INSTRUCTIONS FOR THE TASK – Rewrite the data from the line with "Where should I" through the end, replacing "avatar" with "profile picture" and changing nothing else. Leave the pictures out.

DATASET –
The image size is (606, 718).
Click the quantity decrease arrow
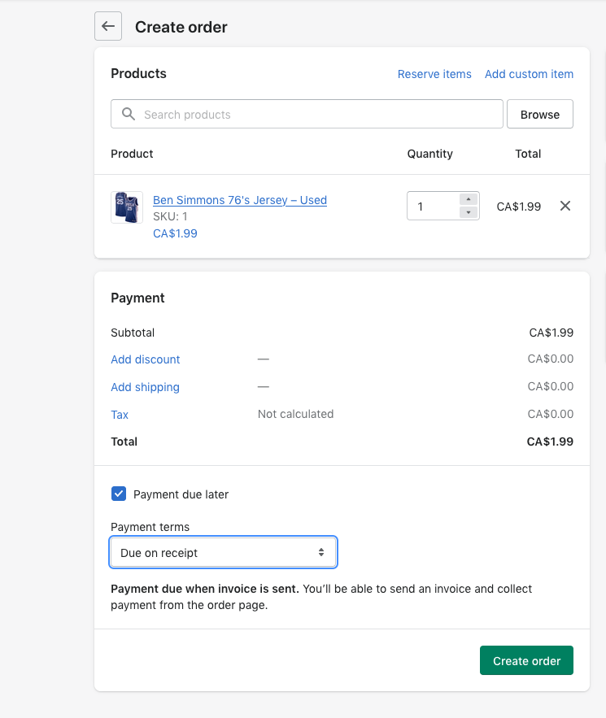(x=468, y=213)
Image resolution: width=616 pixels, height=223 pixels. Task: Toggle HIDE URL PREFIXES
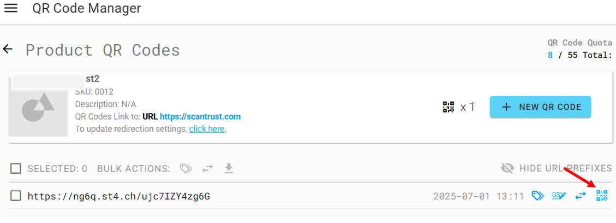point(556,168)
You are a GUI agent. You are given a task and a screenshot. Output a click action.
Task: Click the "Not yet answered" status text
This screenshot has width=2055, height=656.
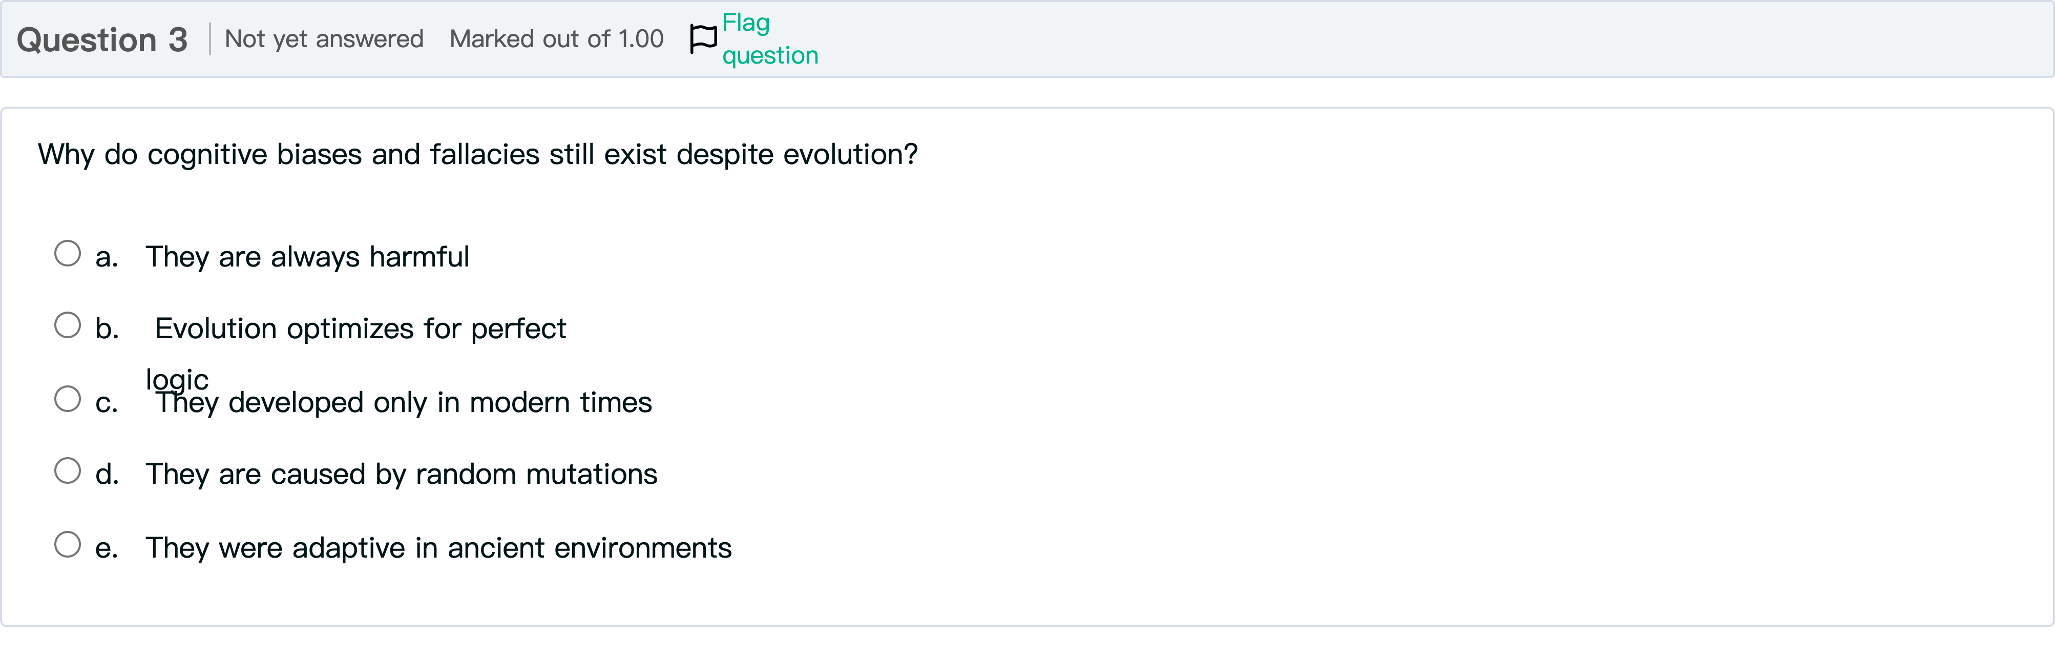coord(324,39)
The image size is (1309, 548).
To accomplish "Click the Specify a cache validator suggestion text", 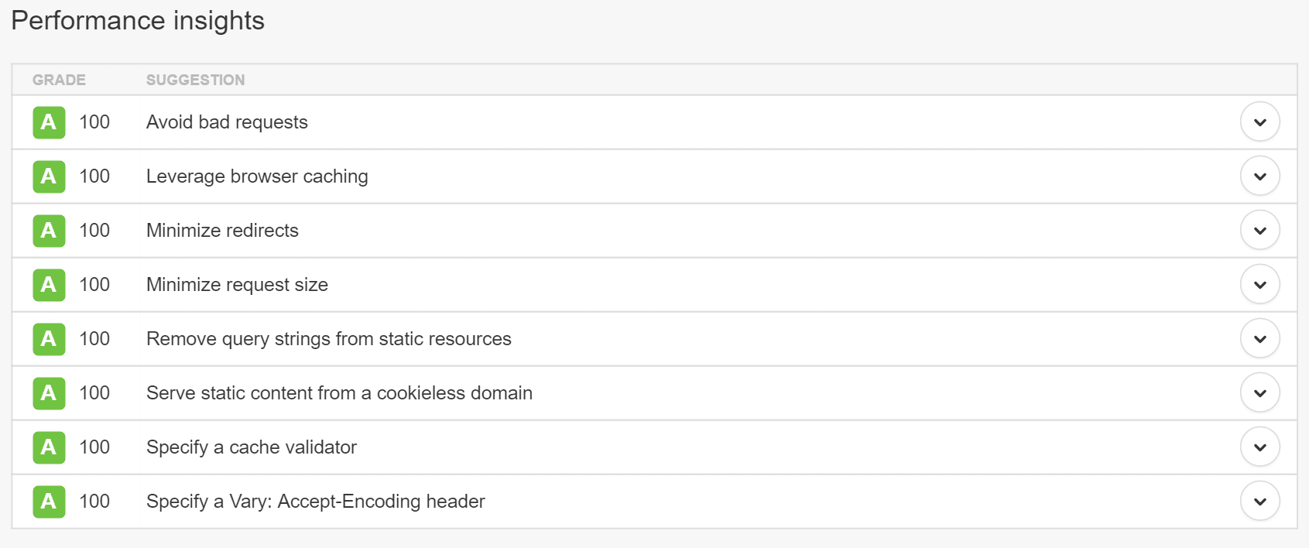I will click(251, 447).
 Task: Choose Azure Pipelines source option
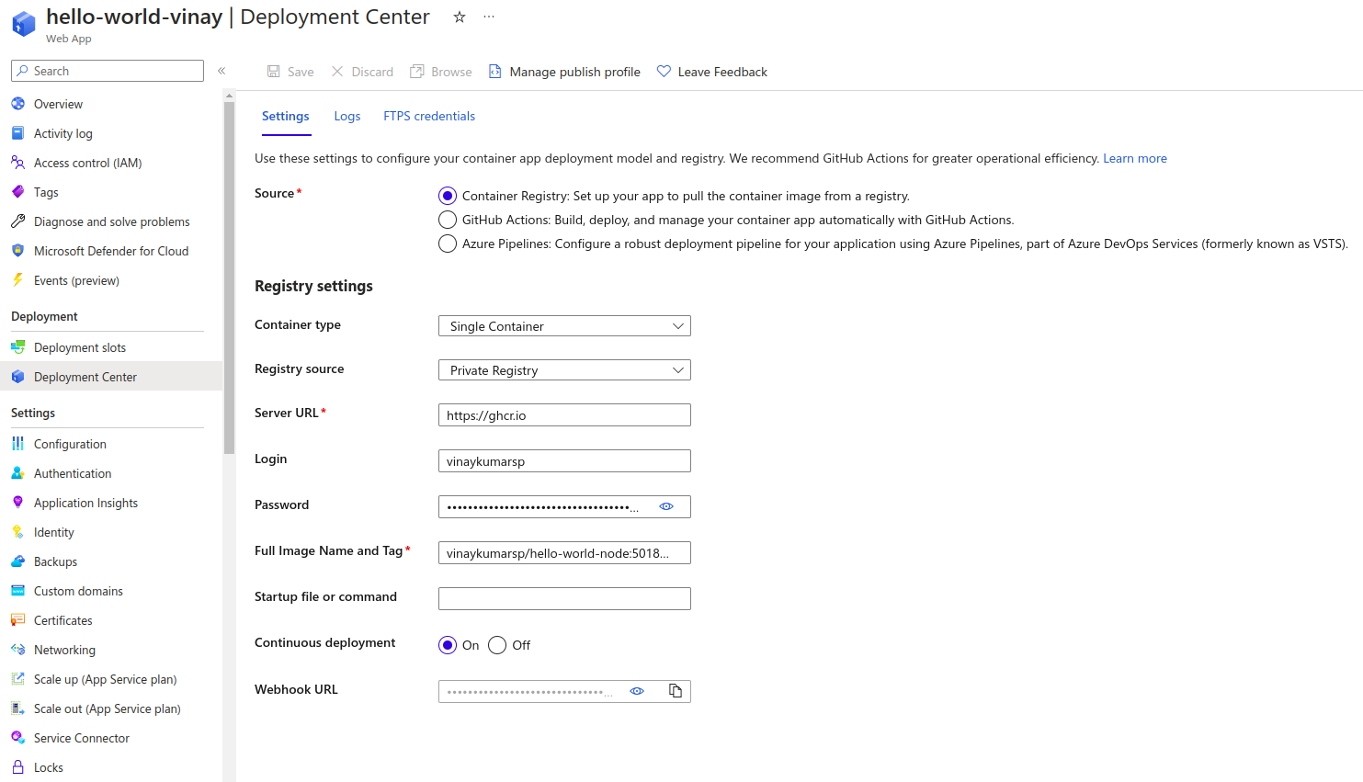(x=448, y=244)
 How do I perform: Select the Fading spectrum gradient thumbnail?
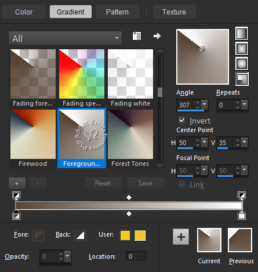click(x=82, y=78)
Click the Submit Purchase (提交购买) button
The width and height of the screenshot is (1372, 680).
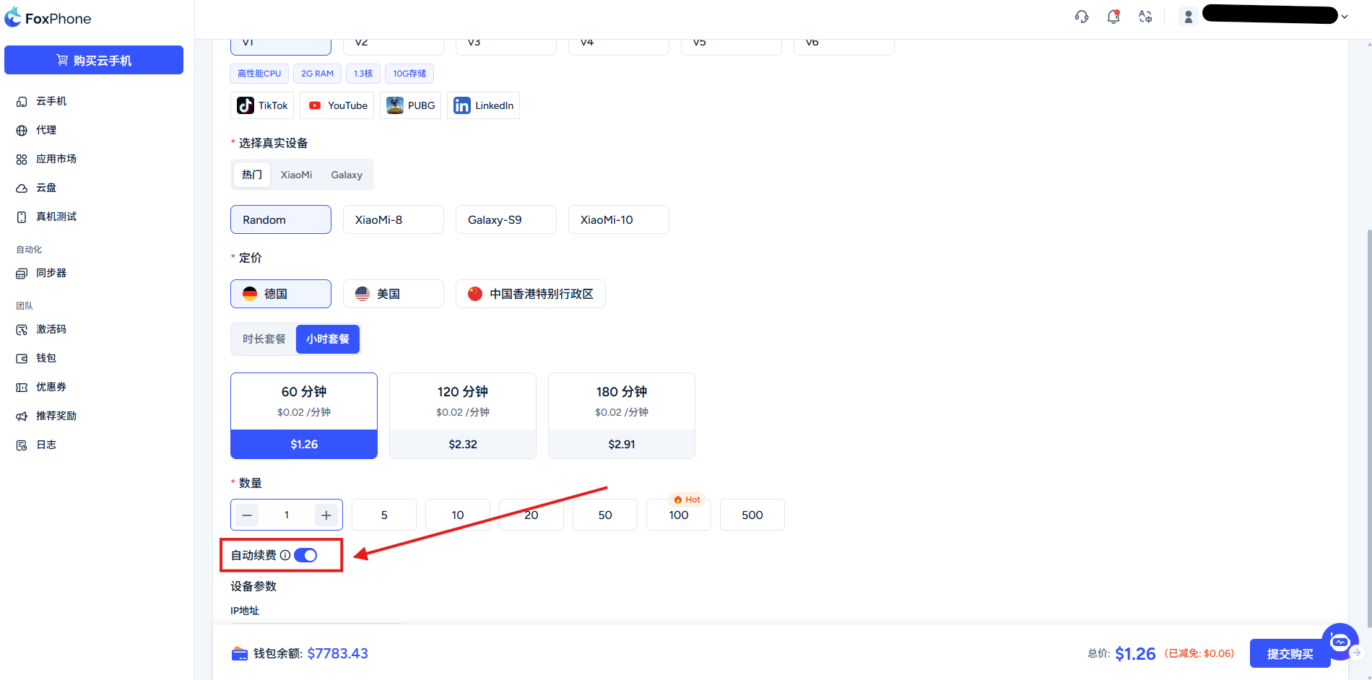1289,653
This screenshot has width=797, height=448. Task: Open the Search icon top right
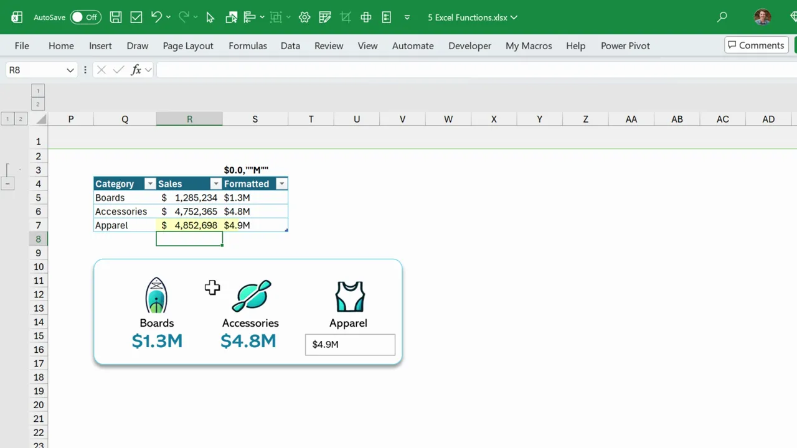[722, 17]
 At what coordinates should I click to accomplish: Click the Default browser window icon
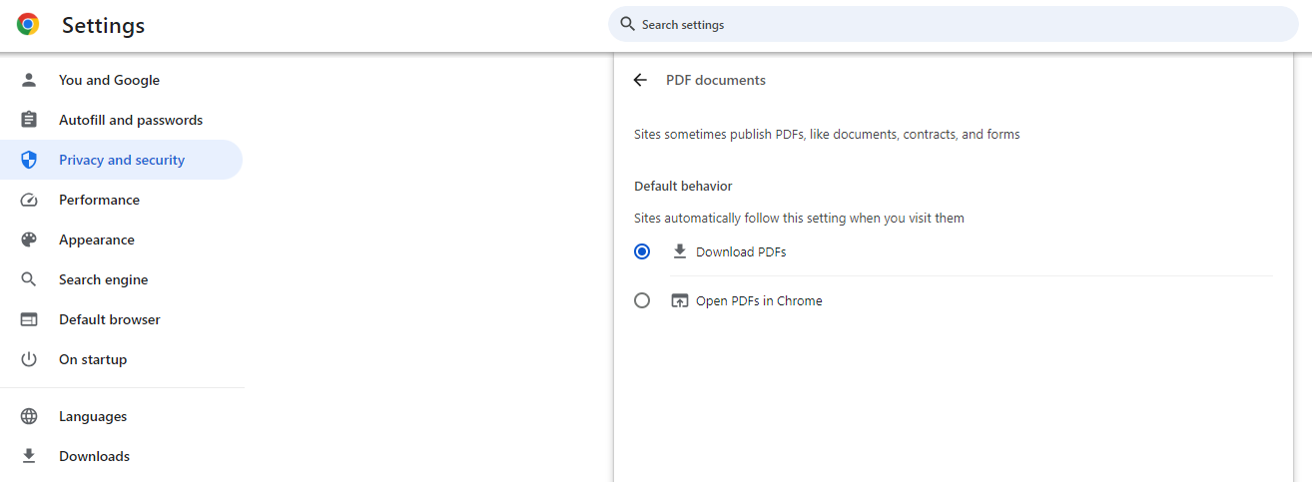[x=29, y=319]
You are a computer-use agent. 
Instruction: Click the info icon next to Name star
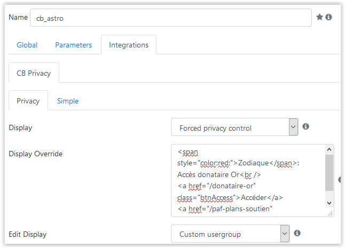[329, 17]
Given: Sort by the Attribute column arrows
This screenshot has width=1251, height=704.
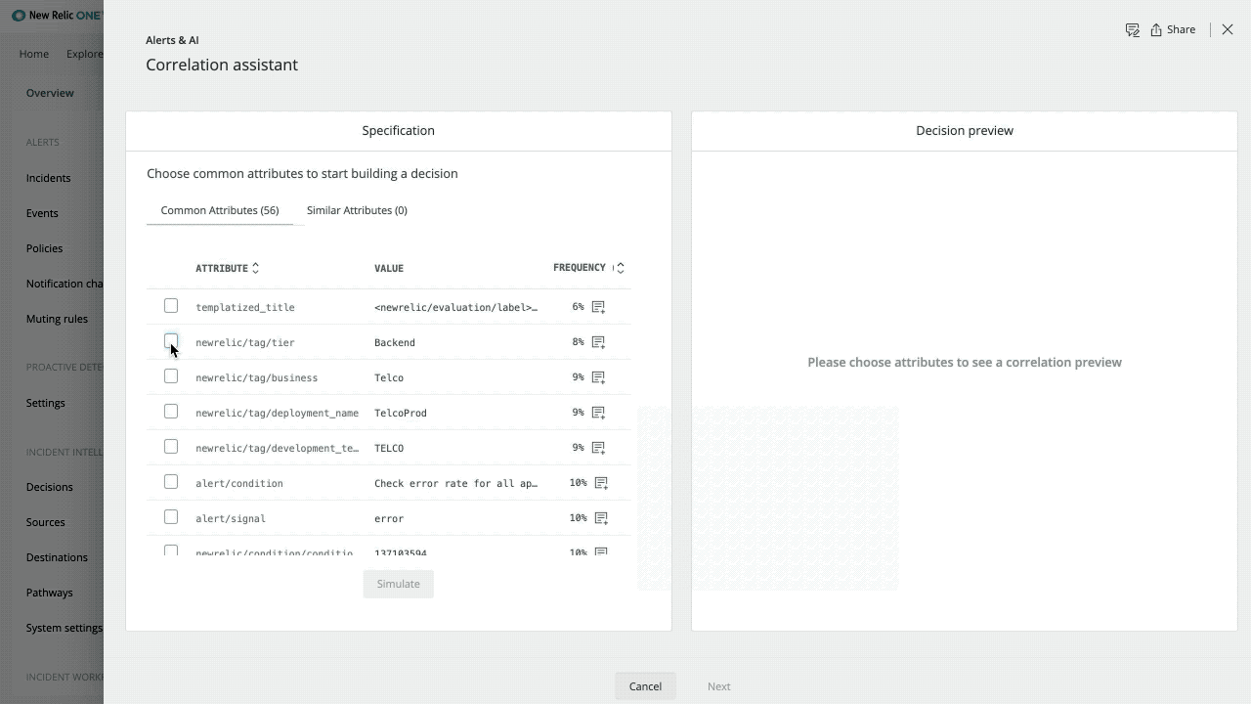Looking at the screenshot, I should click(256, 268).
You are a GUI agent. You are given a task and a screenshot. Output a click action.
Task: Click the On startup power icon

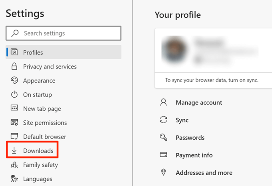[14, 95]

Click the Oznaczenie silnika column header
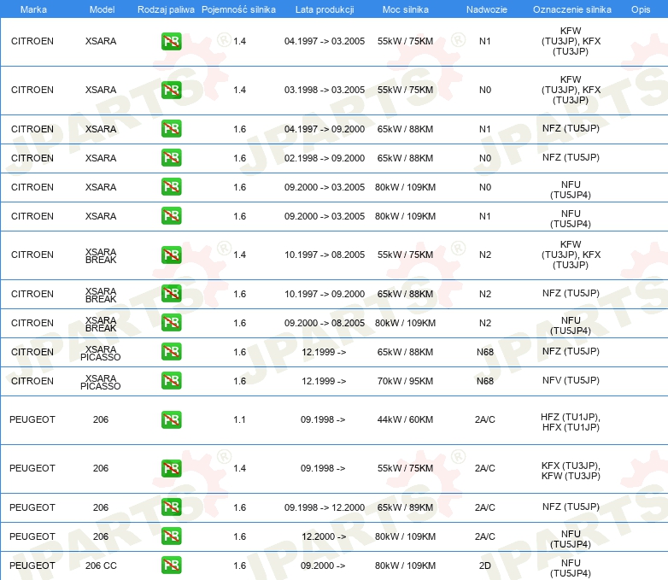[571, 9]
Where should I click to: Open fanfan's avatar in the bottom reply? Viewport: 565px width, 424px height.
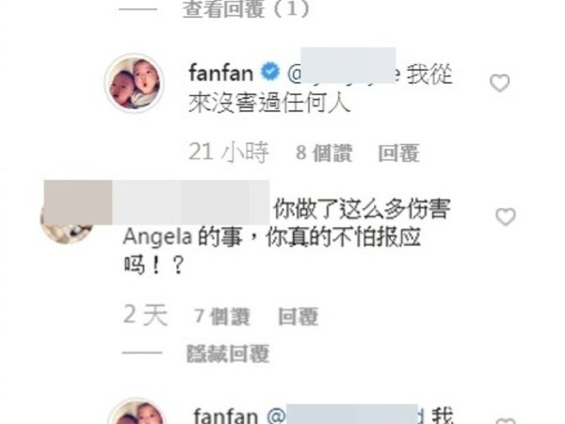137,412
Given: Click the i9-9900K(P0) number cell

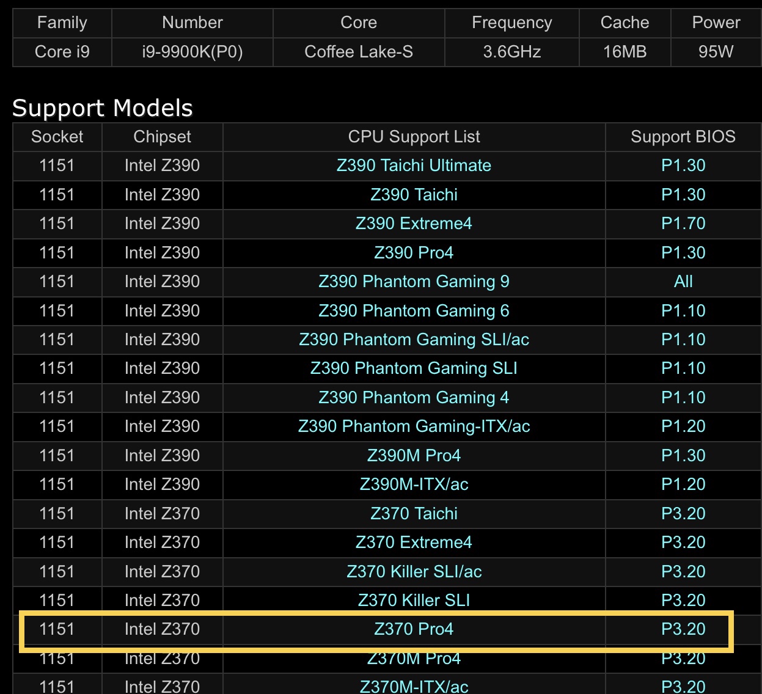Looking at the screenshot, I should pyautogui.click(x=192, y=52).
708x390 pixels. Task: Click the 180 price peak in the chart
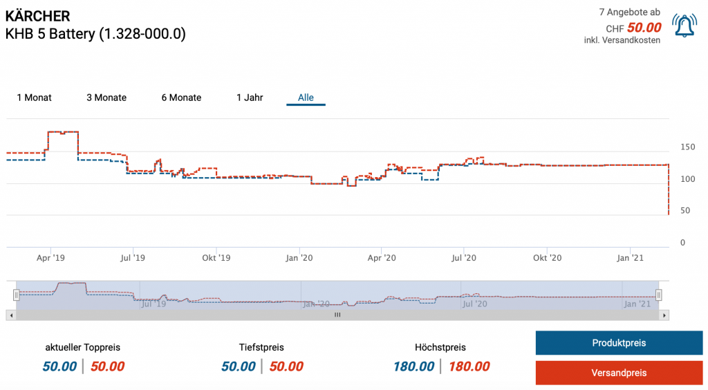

EXPECTED OUTPUT –
Where should I click to: Open fanfan's profile picture in the bottom reply? Viewport: 565px width, 424px height.
137,412
Given: Click the i9-9900K(P0) number cell

Looking at the screenshot, I should pyautogui.click(x=192, y=52).
708x390 pixels. Task: Click the 180 price peak in the chart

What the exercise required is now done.